MORE AMAZING HAPPENINGS...Miracle of miracles...the temperature in Maine reached 90 degrees! Over at Head Beach there were sun bathers galore and even a few swimmers! Our island was enjoying the company of several families that somehow made tracks down to the campground. There was a refreshing breeze and it couldn't have been more comfortable. I had a few friends from Connecticut in tow, showing them what draws me to this area. We climbed the rocks of Joe's Head and found a spot overlooking Gooseberry Island. We sat down and ate our sandwiches while below the waves broke on the shore and sent sparkling ripples and bursting bubbles to delight our eyes and ears. We climbed the shoreline, admiring the patches of Three-Toothed Cinquefoil clinging to the hard ledges. These are hardy beauties that remain in all seasons - providing green foliage, five-petalled flowers, and red leaves in fall and winter. Right now, the flowers are standing on their low stalks, vibrating in the wind. I was lucky to get them in focus!
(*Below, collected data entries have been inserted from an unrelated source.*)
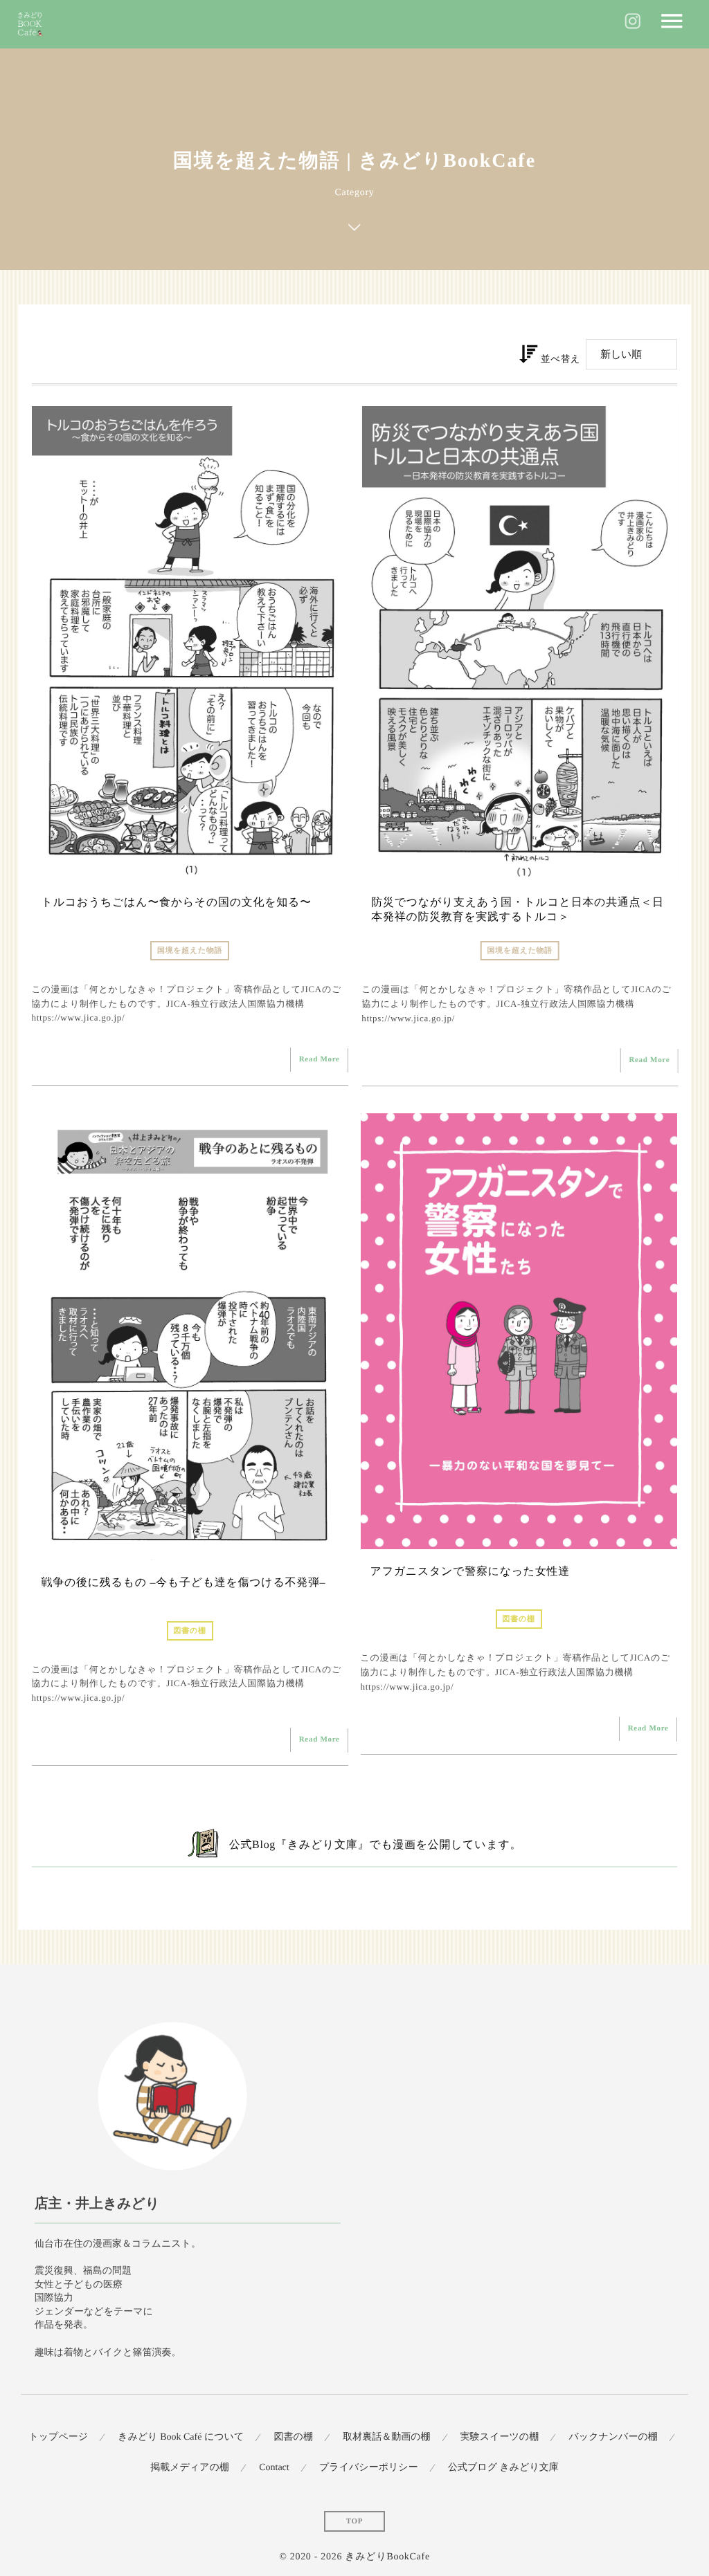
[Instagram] (632, 24)
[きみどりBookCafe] (31, 24)
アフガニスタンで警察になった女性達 (470, 1572)
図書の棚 (190, 1631)
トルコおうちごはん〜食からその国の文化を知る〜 (177, 902)
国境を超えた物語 (189, 951)
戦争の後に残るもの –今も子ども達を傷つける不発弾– (184, 1583)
We made our way down to Sanddune Beach where an artist was gathering pieces of colored rope that had washed up on the shore. These ropes come in all the colors of the rainbow, and he found enough to inspire a unique creation (though he wouldn't divulge his idea!). We left him to his creative gatherings, and took the path that connects the two parts of the beach, divided by rocks. While admiring the Beach Peas and foliage of Dusty Miller, I looked up at the lush green foliage of the Rugosa Rose. There, I found the first beautiful pink blooms, urged to display their vivid petals by the warming sun. Here one is. Pretty soon, this will be joined by others, filling the air with the sweetest fragrance you can imagine. Some people even eat the petals. Speaking of petal consumption, we stopped by an apple tree in bloom. There, we saw several Cedar Waxwings dining on the apple blossom petals! I had seen this before, but it was a first for my friends to see.

We ventured on to the second half of the beach where a tall wood-carved monument still stands to face the ocean. On top, was a gull standing guard (as I learned later). I played the game of "what color is the gull's tail"? When I waved my arms, the gull took flight showing its white tail which is hidden by black wing feathers when not flying. Then, I walked over to look "through the eyes" of the sculpture, when I almost stepped on a large brown, spotted egg at the base! That gull had been guarding its nest and egg to my utter shock! What a place to lay an egg! The nest was a casual circle of beach debris, and not more than 20 ft. away a family was playing horseshoes, with adults nearby soaking up a few rays! They told me they had seen the gull sit on the egg, but of course there was too much going on in the heat of the day to do much more than stay close and watch the egg. The 90 degree air may be as warm as the feathers of her breast! So there you are....another first on Sanddune Beach. I fear it may not have a happy ending, but what a discovery....another amazing happening!

In the picture to the left, you see the mother Herring Gull standing on the sculpture with nest (in the picture to the right) at the bottom. You'll also notice now I could have looked through the eyes of the carved face! The sunbathers are just out of the picture on the right. So there you have it.